╭─ RAW DATA

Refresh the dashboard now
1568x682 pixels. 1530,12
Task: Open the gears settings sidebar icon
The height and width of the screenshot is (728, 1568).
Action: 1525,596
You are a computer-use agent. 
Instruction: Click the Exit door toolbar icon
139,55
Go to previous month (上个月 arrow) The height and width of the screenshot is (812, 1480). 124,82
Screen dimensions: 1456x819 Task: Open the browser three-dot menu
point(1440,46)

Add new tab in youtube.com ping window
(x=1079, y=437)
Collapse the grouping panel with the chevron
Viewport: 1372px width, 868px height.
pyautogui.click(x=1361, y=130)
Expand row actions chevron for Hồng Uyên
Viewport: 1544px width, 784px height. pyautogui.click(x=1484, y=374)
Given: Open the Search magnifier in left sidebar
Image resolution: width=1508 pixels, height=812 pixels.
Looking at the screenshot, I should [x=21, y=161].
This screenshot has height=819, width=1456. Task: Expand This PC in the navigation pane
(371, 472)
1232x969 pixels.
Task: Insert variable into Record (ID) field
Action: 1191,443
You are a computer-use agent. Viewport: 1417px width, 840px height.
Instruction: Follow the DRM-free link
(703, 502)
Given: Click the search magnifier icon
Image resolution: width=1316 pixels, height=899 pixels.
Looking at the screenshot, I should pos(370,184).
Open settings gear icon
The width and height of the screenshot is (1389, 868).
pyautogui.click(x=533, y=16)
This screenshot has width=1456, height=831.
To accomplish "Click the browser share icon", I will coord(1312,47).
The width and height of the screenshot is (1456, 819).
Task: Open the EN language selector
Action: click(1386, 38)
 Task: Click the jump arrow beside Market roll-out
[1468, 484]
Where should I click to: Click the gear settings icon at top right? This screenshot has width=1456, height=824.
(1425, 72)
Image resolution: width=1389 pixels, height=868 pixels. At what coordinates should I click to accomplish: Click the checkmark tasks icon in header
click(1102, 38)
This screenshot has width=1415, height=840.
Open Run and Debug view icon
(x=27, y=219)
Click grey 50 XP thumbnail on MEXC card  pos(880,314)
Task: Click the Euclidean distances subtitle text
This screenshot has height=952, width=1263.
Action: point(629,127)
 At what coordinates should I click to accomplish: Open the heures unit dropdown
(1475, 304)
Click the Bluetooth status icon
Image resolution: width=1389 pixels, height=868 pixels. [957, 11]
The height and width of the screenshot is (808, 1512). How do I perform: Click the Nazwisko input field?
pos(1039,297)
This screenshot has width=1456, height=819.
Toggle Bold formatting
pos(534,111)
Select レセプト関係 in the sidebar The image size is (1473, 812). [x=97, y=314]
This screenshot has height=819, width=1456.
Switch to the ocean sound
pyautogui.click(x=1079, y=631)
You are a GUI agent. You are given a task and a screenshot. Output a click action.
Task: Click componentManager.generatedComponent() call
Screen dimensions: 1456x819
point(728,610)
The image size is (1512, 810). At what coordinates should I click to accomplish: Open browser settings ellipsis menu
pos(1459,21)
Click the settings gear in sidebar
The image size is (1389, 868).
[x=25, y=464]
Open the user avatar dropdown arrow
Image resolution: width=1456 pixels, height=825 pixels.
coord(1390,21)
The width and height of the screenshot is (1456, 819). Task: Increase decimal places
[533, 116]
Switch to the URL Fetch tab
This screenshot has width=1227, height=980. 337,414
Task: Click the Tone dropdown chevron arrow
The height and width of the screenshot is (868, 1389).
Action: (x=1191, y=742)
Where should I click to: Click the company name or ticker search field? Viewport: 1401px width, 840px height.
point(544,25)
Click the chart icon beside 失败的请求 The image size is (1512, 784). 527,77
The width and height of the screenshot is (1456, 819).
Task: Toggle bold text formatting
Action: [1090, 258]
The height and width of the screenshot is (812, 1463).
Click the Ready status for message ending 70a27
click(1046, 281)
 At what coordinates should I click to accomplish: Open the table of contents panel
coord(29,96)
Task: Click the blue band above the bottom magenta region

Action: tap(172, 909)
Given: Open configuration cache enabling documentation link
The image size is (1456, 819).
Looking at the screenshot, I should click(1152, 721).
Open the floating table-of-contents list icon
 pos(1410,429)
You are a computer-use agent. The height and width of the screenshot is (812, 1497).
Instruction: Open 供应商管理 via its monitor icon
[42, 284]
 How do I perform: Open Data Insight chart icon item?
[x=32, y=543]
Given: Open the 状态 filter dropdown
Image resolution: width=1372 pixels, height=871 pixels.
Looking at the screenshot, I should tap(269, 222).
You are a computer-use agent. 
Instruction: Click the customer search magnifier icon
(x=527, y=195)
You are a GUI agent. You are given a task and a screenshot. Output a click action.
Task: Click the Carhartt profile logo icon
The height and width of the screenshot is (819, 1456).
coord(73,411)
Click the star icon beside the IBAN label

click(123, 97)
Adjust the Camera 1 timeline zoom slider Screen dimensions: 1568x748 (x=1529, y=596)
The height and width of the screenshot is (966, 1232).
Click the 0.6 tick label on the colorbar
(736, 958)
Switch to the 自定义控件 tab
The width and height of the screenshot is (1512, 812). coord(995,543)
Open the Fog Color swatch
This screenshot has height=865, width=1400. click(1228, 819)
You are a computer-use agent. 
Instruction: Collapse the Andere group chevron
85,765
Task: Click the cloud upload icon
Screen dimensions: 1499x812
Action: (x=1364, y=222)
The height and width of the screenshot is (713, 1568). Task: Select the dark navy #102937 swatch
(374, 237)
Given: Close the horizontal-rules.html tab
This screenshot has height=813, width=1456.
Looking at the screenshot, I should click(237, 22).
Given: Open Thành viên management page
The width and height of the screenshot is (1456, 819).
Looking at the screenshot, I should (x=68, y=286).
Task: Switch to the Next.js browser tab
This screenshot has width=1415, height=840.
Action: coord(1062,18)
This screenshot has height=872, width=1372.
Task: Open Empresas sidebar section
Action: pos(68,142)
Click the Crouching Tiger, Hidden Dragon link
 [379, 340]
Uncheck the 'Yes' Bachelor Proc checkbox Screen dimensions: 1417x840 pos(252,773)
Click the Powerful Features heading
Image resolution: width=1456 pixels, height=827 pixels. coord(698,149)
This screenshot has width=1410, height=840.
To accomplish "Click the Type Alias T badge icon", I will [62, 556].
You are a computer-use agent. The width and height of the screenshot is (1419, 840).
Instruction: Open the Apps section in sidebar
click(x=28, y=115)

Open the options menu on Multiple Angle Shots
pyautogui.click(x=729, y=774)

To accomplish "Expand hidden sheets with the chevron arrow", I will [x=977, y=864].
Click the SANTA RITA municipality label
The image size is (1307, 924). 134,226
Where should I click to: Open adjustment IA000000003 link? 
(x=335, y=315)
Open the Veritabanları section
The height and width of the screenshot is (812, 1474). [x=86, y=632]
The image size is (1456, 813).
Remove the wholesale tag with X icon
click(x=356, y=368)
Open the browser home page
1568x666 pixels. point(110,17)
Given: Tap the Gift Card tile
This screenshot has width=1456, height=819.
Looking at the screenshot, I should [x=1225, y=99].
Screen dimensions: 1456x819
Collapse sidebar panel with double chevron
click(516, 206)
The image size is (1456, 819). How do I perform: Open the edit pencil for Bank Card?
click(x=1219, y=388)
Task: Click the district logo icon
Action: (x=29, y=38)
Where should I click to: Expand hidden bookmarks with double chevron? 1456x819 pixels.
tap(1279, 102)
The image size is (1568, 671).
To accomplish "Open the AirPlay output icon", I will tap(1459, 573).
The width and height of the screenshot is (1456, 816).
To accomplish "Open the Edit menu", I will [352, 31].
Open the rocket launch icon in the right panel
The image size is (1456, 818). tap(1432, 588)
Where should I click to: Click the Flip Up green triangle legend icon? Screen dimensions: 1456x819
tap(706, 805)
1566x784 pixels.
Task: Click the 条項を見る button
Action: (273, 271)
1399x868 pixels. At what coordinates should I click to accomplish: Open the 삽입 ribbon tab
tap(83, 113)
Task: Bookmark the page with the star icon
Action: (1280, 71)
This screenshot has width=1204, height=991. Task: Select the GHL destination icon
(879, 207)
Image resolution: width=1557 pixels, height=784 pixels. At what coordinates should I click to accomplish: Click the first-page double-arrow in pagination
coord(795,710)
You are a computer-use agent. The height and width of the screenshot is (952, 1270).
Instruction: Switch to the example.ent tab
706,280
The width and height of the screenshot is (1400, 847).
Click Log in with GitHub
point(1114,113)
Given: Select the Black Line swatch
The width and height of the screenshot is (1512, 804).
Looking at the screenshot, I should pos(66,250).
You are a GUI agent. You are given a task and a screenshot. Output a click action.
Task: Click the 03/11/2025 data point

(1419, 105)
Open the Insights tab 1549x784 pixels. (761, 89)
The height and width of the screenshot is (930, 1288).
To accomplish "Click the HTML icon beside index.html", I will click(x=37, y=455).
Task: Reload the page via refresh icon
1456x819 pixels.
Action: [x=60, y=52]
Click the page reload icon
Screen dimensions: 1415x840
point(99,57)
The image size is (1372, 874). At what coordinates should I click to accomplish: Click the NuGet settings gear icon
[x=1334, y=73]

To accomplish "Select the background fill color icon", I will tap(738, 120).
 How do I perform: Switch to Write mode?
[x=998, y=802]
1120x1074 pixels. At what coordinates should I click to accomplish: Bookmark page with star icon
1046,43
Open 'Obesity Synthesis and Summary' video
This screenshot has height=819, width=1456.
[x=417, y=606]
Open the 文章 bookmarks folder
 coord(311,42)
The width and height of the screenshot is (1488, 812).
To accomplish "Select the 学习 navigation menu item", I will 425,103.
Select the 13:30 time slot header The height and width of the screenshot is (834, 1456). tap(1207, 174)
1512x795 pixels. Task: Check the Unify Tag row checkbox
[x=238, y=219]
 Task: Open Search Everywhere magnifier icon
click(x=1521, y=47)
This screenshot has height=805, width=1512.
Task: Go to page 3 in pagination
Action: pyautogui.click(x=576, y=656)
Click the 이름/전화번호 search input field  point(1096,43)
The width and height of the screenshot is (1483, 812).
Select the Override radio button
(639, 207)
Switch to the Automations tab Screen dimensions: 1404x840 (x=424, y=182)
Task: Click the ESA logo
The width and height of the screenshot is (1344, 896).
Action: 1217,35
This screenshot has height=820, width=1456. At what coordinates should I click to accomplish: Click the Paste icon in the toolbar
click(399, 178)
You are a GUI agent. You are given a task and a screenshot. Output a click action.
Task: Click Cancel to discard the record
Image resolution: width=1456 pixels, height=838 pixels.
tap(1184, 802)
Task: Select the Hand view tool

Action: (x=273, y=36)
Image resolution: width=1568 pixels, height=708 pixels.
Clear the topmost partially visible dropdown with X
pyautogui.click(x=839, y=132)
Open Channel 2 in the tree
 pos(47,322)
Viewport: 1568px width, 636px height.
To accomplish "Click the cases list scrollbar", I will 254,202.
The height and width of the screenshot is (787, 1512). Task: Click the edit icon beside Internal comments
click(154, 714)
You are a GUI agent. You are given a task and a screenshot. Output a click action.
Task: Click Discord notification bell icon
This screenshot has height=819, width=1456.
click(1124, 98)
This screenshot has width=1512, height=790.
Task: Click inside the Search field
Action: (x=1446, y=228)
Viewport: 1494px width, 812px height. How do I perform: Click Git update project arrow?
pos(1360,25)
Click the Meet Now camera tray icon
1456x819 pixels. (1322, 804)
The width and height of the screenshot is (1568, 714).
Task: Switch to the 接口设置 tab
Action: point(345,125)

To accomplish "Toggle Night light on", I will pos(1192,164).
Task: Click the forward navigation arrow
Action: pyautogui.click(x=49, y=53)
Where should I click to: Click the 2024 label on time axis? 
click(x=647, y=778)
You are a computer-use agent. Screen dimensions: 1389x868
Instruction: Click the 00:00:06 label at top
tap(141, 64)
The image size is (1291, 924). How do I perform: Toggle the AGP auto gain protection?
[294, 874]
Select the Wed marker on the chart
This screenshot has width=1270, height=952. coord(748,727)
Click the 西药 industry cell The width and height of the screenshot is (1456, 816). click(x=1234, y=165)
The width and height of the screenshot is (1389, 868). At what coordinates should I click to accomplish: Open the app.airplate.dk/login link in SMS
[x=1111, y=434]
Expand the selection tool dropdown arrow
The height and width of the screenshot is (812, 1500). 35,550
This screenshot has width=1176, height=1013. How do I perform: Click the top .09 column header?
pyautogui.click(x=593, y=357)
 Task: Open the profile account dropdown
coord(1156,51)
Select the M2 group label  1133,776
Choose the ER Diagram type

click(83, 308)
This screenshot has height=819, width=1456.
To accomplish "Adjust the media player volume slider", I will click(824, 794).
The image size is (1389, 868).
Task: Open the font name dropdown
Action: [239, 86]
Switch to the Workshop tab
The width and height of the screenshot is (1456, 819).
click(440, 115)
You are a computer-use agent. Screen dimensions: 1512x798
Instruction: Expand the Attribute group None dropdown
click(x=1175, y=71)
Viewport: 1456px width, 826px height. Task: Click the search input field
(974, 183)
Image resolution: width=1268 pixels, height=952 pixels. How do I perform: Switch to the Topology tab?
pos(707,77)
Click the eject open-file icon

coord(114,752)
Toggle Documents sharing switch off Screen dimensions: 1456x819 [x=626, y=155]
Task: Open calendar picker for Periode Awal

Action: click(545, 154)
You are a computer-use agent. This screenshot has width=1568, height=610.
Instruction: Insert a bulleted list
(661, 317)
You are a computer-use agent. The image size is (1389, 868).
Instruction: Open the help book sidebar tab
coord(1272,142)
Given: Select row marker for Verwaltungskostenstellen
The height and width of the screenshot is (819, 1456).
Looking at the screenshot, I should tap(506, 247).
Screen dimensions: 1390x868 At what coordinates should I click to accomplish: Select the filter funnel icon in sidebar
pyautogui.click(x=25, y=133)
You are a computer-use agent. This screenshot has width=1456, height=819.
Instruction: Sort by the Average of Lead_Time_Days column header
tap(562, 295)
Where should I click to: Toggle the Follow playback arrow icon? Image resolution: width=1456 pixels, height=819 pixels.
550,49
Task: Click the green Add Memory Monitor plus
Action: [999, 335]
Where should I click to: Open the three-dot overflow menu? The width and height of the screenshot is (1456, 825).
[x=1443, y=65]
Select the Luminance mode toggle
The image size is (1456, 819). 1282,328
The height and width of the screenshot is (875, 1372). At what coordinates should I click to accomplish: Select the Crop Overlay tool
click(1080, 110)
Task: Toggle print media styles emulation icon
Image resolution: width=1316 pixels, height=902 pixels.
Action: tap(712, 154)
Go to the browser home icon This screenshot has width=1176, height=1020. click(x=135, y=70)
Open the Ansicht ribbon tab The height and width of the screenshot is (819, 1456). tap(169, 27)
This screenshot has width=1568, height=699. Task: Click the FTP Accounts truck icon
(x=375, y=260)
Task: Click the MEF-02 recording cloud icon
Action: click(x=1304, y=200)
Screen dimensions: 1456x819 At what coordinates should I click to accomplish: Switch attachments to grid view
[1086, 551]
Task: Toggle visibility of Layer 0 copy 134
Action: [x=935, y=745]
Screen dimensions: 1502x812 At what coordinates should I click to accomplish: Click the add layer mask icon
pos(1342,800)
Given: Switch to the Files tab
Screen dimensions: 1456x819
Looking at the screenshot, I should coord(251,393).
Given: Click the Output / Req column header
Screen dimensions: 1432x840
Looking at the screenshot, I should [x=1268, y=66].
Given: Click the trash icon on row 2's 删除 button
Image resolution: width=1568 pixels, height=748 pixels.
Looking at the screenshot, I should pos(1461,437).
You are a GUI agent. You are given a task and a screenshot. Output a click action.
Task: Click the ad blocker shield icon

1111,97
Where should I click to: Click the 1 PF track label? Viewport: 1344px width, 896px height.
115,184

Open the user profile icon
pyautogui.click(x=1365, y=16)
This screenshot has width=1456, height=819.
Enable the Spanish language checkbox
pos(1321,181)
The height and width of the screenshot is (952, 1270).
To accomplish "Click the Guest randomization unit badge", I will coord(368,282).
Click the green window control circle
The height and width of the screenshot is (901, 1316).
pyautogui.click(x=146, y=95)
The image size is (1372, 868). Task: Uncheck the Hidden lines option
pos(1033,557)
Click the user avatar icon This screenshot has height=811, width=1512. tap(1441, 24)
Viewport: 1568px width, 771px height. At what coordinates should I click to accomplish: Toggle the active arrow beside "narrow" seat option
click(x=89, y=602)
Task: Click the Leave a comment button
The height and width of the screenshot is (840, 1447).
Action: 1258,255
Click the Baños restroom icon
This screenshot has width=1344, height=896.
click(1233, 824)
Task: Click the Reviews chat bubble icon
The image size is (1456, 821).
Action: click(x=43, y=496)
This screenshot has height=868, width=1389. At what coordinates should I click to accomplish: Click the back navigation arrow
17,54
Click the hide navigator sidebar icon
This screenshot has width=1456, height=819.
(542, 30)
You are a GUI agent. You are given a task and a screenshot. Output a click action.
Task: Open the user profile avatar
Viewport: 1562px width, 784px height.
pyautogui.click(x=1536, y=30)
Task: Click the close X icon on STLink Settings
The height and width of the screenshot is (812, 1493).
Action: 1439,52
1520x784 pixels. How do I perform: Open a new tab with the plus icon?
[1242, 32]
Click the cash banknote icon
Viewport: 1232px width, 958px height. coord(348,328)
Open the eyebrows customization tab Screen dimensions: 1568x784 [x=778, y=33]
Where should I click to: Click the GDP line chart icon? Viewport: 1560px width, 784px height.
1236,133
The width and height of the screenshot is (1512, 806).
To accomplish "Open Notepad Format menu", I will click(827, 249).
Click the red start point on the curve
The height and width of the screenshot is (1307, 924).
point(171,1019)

╰─

» **EXERCISE GOAL**
For this exercise, please copy exactly the lines of the material above from its first line through the line where "Task: Click the Euclidean" appears.

» **ANSWER SPACE**
Refresh the dashboard now
1568x682 pixels. 1530,12
Task: Open the gears settings sidebar icon
The height and width of the screenshot is (728, 1568).
Action: 1525,596
You are a computer-use agent. 
Instruction: Click the Exit door toolbar icon
139,55
Go to previous month (上个月 arrow) The height and width of the screenshot is (812, 1480). 124,82
Screen dimensions: 1456x819 Task: Open the browser three-dot menu
point(1440,46)

Add new tab in youtube.com ping window
(x=1079, y=437)
Collapse the grouping panel with the chevron
Viewport: 1372px width, 868px height.
pyautogui.click(x=1361, y=130)
Expand row actions chevron for Hồng Uyên
Viewport: 1544px width, 784px height. pyautogui.click(x=1484, y=374)
Given: Open the Search magnifier in left sidebar
Image resolution: width=1508 pixels, height=812 pixels.
Looking at the screenshot, I should [x=21, y=161].
This screenshot has height=819, width=1456. Task: Expand This PC in the navigation pane
(371, 472)
1232x969 pixels.
Task: Insert variable into Record (ID) field
Action: 1191,443
You are a computer-use agent. Viewport: 1417px width, 840px height.
Instruction: Follow the DRM-free link
(703, 502)
Given: Click the search magnifier icon
Image resolution: width=1316 pixels, height=899 pixels.
Looking at the screenshot, I should pos(370,184).
Open settings gear icon
The width and height of the screenshot is (1389, 868).
pyautogui.click(x=533, y=16)
This screenshot has width=1456, height=831.
To accomplish "Click the browser share icon", I will coord(1312,47).
The width and height of the screenshot is (1456, 819).
Task: Open the EN language selector
Action: click(1386, 38)
 Task: Click the jump arrow beside Market roll-out
[1468, 484]
Where should I click to: Click the gear settings icon at top right? This screenshot has width=1456, height=824.
(1425, 72)
Image resolution: width=1389 pixels, height=868 pixels. At what coordinates should I click to accomplish: Click the checkmark tasks icon in header
click(1102, 38)
This screenshot has width=1415, height=840.
Open Run and Debug view icon
(x=27, y=219)
Click grey 50 XP thumbnail on MEXC card  pos(880,314)
Task: Click the Euclidean distances subtitle text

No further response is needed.